TASKS TO COMPLETE
(a) In the commentary on David Brooks's column, which agency does the quoted passage say the administration savaged?
(b) Carry on the commentary about David Brooks's column on the Trump administration, picking up right after its final sentence.

WHAT’S HAPPENING IS NOT NORMAL. AMERICA NEEDS AN UPRISING THAT IS NOT NORMAL.

What he is saying is what a growing number of grassroots organizations have been telling us for a while now, and having only relatively recently waked from my own personal stupor I am glad to see Brooks join the movement.

So far, we have treated the various assaults of President Trump and the acolytes in his administration as a series of different attacks. In one lane they are going after law firms. In another they savaged U.S.A.I.D. In another they’re attacking our universities. On yet another front they’re undermining NATO and on another they’re upending global trade. But that’s the wrong way to think about it. These are not separate battles. This is a single effort to undo the parts of the civilizational order that might restrain Trump’s acquisition of power. And it will take a concerted response to beat it back.

David Brooks: What’s Happening Is Not Normal, New York TImes of April 18, 2025.

So David is thinking about hitting the streets, and that will be good for his soul and the causes he believes in. He will attract others more cautious than he is. If enough Brookses and like-minded folks get out there together under the same banner the right will prevail. History has shown the way.

DATASET SECTION
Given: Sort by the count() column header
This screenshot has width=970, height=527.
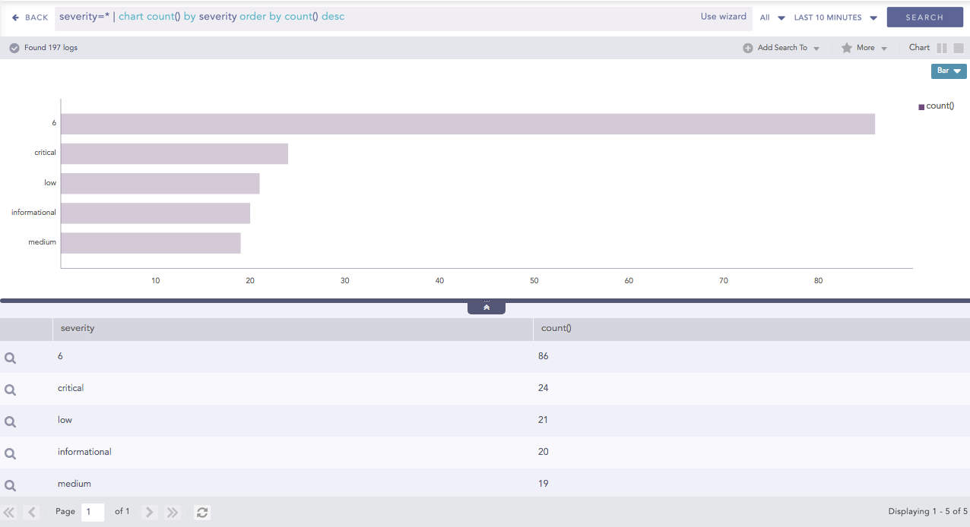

OUTPUTS BY TASK
(a) U.S.A.I.D.

(b)
I remember the day when, after years of scattered protests and much impassioned rhetoric that I watched the news and saw a very large parade of mothers marching against the war in Viet Nam. It was at that moment that I knew the war was finally over, and President Nixon was going to have to wind it down the best he could. Such a broad and passionate political force could not be withstood, and he was smart enough to know it.

Cluck’s lust for power has already created an effluvium that now touches the life of every single person in this country, mostly for ill. When enough people wake up and realize what is happening to them, there won’t be a parking place to be found anywhere near the rallies that will erupt around the US. At that point, this “war,” too, will be over.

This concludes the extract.